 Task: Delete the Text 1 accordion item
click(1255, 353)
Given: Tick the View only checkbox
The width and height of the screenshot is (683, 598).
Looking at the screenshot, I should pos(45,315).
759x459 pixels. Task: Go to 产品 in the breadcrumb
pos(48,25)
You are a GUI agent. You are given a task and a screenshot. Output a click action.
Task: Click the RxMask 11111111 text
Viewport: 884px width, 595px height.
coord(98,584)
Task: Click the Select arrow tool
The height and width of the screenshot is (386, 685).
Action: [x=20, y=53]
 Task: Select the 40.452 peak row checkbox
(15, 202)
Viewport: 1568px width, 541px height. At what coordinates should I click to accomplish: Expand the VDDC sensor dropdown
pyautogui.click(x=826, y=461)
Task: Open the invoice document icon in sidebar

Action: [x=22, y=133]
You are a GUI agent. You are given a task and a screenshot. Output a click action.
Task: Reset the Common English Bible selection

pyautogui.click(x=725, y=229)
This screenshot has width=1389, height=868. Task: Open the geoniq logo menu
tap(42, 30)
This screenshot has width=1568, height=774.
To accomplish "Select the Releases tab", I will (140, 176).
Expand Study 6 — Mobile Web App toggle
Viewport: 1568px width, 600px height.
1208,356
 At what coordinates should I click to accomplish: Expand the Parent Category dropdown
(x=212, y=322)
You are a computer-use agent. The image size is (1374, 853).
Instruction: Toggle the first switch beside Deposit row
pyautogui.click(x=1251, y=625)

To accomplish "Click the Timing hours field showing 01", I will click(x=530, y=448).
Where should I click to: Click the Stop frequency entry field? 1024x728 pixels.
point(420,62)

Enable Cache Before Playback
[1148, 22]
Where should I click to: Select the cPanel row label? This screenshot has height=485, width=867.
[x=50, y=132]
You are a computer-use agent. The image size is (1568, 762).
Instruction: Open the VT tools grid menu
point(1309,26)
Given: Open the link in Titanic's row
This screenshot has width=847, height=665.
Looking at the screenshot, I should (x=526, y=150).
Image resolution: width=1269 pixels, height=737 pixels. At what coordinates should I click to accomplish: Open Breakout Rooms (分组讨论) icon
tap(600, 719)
○ ○ ○
Recast all of the lines above as a Markdown table with two columns, Row and Line, where Row holds a running number and Line holds the line itself. Leave out the blank lines.

*Result of the task:*
| Row | Line |
|---|---|
| 1 |  Task: Delete the Text 1 accordion item |
| 2 | click(1255, 353) |
| 3 | Given: Tick the View only checkbox |
| 4 | The width and height of the screenshot is (683, 598). |
| 5 | Looking at the screenshot, I should pos(45,315). |
| 6 | 759x459 pixels. Task: Go to 产品 in the breadcrumb |
| 7 | pos(48,25) |
| 8 | You are a GUI agent. You are given a task and a screenshot. Output a click action. |
| 9 | Task: Click the RxMask 11111111 text |
| 10 | Viewport: 884px width, 595px height. |
| 11 | coord(98,584) |
| 12 | Task: Click the Select arrow tool |
| 13 | The height and width of the screenshot is (386, 685). |
| 14 | Action: [x=20, y=53] |
| 15 |  Task: Select the 40.452 peak row checkbox |
| 16 | (15, 202) |
| 17 | Viewport: 1568px width, 541px height. At what coordinates should I click to accomplish: Expand the VDDC sensor dropdown |
| 18 | pyautogui.click(x=826, y=461) |
| 19 | Task: Open the invoice document icon in sidebar |
| 20 | Action: [x=22, y=133] |
| 21 | You are a GUI agent. You are given a task and a screenshot. Output a click action. |
| 22 | Task: Reset the Common English Bible selection |
| 23 | pyautogui.click(x=725, y=229) |
| 24 | This screenshot has width=1389, height=868. Task: Open the geoniq logo menu |
| 25 | tap(42, 30) |
| 26 | This screenshot has width=1568, height=774. |
| 27 | To accomplish "Select the Releases tab", I will (140, 176). |
| 28 | Expand Study 6 — Mobile Web App toggle |
| 29 | Viewport: 1568px width, 600px height. |
| 30 | 1208,356 |
| 31 |  At what coordinates should I click to accomplish: Expand the Parent Category dropdown |
| 32 | (x=212, y=322) |
| 33 | You are a computer-use agent. The image size is (1374, 853). |
| 34 | Instruction: Toggle the first switch beside Deposit row |
| 35 | pyautogui.click(x=1251, y=625) |
| 36 | To accomplish "Click the Timing hours field showing 01", I will click(x=530, y=448). |
| 37 | Where should I click to: Click the Stop frequency entry field? 1024x728 pixels. |
| 38 | point(420,62) |
| 39 | Enable Cache Before Playback |
| 40 | [1148, 22] |
| 41 | Where should I click to: Select the cPanel row label? This screenshot has height=485, width=867. |
| 42 | [x=50, y=132] |
| 43 | You are a computer-use agent. The image size is (1568, 762). |
| 44 | Instruction: Open the VT tools grid menu |
| 45 | point(1309,26) |
| 46 | Given: Open the link in Titanic's row |
| 47 | This screenshot has width=847, height=665. |
| 48 | Looking at the screenshot, I should (x=526, y=150). |
| 49 | Image resolution: width=1269 pixels, height=737 pixels. At what coordinates should I click to accomplish: Open Breakout Rooms (分组讨论) icon |
| 50 | tap(600, 719) |